Um rubor quase invisível passou pelo rosto de Daniel. Ele inclinou a cabeça de imediato, como se não quisesse que Ayla percebesse.
— Você já comeu alguma coisa? — Ayla perguntou de repente.
— Já.
Ela finalmente relaxou. Ainda assim, a culpa por tê-lo feito esperar tanto não desapareceu. Assim que terminou a frase, entrou animada na cozinha.
— Quer beber algo? Tenho chá, café... ou posso preparar uma bebida especial.
Daniel seguiu o som da voz. Da entrada da cozinha, observou a silhueta dela se mover com leveza. Ayla abria a geladeira, puxava gavetas, alcançava armários, indo e vindo com passos rápidos.

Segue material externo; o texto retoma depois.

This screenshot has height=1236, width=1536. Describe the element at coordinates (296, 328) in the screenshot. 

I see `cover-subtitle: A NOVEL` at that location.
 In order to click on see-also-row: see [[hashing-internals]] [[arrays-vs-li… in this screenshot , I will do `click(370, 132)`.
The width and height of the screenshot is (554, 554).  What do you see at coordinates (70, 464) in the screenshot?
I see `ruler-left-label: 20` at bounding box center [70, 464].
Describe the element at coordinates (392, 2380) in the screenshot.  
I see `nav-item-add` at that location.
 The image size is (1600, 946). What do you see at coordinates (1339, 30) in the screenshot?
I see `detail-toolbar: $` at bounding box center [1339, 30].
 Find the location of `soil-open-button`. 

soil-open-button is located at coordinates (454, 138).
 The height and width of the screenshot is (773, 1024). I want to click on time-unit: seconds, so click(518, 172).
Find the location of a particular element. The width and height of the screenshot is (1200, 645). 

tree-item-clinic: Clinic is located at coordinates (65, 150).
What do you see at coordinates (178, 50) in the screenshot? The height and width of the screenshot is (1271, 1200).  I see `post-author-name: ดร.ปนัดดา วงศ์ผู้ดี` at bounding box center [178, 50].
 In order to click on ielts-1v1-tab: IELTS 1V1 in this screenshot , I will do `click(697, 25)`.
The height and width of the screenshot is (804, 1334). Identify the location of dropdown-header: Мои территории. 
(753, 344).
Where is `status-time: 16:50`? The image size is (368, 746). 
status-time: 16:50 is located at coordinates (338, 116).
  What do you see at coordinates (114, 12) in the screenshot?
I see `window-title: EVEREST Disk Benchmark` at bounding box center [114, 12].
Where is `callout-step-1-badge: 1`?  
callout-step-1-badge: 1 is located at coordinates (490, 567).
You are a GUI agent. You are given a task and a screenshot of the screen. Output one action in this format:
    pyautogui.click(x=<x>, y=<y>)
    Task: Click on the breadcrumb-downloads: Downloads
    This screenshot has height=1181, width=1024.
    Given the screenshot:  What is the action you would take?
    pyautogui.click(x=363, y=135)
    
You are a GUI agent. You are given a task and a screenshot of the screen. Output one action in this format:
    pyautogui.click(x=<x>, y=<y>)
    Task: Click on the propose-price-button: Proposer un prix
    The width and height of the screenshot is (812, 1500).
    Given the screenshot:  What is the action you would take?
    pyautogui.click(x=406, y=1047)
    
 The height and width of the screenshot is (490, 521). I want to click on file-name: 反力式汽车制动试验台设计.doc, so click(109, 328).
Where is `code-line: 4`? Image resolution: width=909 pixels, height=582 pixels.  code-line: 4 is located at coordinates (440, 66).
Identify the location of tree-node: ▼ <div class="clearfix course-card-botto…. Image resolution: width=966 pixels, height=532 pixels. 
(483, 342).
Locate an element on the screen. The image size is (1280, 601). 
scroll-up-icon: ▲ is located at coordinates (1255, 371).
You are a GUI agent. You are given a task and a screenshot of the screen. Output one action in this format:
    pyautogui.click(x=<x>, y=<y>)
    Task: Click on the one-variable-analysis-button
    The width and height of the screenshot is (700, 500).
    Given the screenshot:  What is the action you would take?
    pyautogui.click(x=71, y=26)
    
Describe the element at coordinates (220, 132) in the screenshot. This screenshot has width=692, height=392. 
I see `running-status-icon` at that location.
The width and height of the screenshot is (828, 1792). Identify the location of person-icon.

A cintura era fina, flexível, e o corpo se movia com uma suavidade quase distraída, como se não soubesse o quanto chamava atenção.
Quando Ayla ficou na ponta dos pés para alcançar algo no alto, Daniel se aproximou por trás sem pensar. Um braço envolveu a cintura dela com naturalidade, o outro se estendeu acima do ombro dela.
— É isso aqui?
Algumas latas de água com gás, de embalagem elegante, estavam em sua mão.
— É! — Ayla respondeu de imediato.
Daniel era alto demais para aquele espaço estreito, com um movimento simples, pegou as latas e as colocou ao alcance dela.
— ...Obrigada.
Ayla virou o rosto com um sorriso leve e só então percebeu... Estavam perto demais.
O corpo dela quase encostava no dele. A respiração se misturava, tão próxima que parecia um beijo suspenso.
— Seus armários são altos — Daniel comentou em voz baixa.
O olhar dele não estava nos armários.
Estava nos lábios dela.
Ayla pousou a mão sobre a lata gelada, inspirou devagar para recuperar o fôlego.
— São mesmo... — limpou a garganta. — Mas você ainda não respondeu. O que quer beber?
Daniel pensou em dizer "qualquer coisa", mas o olhar deslizou até o balcão. Pequenas garrafas coloridas se espalhavam ali. Havia álcool, mais do que o suficiente.
A bebida especial não era tão inocente assim.
— Você sabe preparar drinks?
— Um pouco. — Ayla ergueu a mão e mostrou a distância mínima entre os dedos. — Dá pra fingir que é só um refrigerante.
— Então eu quero o que você fizer.
— Tá bom.
Ela se concentrou. Pegou os utensílios com familiaridade, mediu, misturou, girou os pulsos com precisão. Os movimentos eram seguros, elegantes, quase hipnotizantes.